Where Do These Alternate Versions Of Hit Records Come From?

In the last week, I've heard at least two instances of what's becoming an increasingly common practice - an oldies station or show playing an alternate version of a very well known hit record. A Saturday or two ago, I heard Roger Ashby's show play a request for "Mississippi" by John Phillips, a fantastic record. 

Except the tune they played was not the Top 40 version familiar to listeners. It was completely different, although it clearly was John Phillips. I have no idea where it came from, but it wasn't anywhere near as good as the original.

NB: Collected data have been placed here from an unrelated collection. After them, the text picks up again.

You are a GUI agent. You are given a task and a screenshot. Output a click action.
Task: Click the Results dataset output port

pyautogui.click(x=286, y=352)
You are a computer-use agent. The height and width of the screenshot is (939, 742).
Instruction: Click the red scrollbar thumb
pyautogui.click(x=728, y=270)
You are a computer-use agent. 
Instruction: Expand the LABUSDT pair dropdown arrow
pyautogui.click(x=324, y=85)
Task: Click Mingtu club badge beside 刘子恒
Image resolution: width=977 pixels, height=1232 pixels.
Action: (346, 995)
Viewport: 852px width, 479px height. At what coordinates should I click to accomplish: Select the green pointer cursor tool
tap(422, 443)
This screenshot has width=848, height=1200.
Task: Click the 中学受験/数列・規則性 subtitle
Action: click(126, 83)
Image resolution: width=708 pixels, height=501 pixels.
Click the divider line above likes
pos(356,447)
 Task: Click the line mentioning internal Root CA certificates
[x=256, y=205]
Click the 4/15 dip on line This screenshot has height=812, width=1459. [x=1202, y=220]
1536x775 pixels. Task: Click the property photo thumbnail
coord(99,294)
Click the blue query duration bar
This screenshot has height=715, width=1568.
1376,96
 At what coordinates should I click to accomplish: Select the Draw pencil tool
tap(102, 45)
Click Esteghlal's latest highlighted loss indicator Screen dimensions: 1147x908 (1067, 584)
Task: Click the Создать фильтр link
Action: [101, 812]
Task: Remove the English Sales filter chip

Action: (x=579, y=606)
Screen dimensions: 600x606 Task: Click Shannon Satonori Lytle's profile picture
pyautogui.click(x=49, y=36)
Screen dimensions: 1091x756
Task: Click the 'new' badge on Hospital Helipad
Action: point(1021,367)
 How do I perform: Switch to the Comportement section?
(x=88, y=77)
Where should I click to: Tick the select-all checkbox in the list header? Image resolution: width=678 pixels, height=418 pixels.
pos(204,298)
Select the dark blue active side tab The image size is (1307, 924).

And then tonight, I was listening to Cousin Brucie's WABC show, when someone called with a request for "It Ain't Me Babe" by the Turtles, another fantastic song. But again, the one they played was not the one that made the charts so long ago. It clearly was the group but not the performance anyone remembers. 

Is it that their producers are too young to be familiar with the originals and just play whatever they find? The host never seems to notice (although I suspect in Ashby's case, he never hears the song and the whole thing is put together by voice track.) Why does this happen so often? And one more thing - where do these false versions of former hits come from? 

Not the most important issue, I know, but if I'm going to take the time to listen to an oldies show, I at least expect to hear the real thing. 

 

October 17, 2020 7:58 pm  #2


Re: Where Do These Alternate Versions Of Hit Records Come From?

When you listen to what was actually the mono radio version of Steppenwolf's "Magi Carpet Ride", there is an entirely different voice track than the version everyone knows.  So there are times where different versions were played during the song's hit run.

Even in more modern times, the 45-rpm disc for Naked Eyes' "Promises" contains a completely different second verse.  Check out the radio promo and stock single release for Whitesnake's "Here I Go Again".  It's a completely different performance.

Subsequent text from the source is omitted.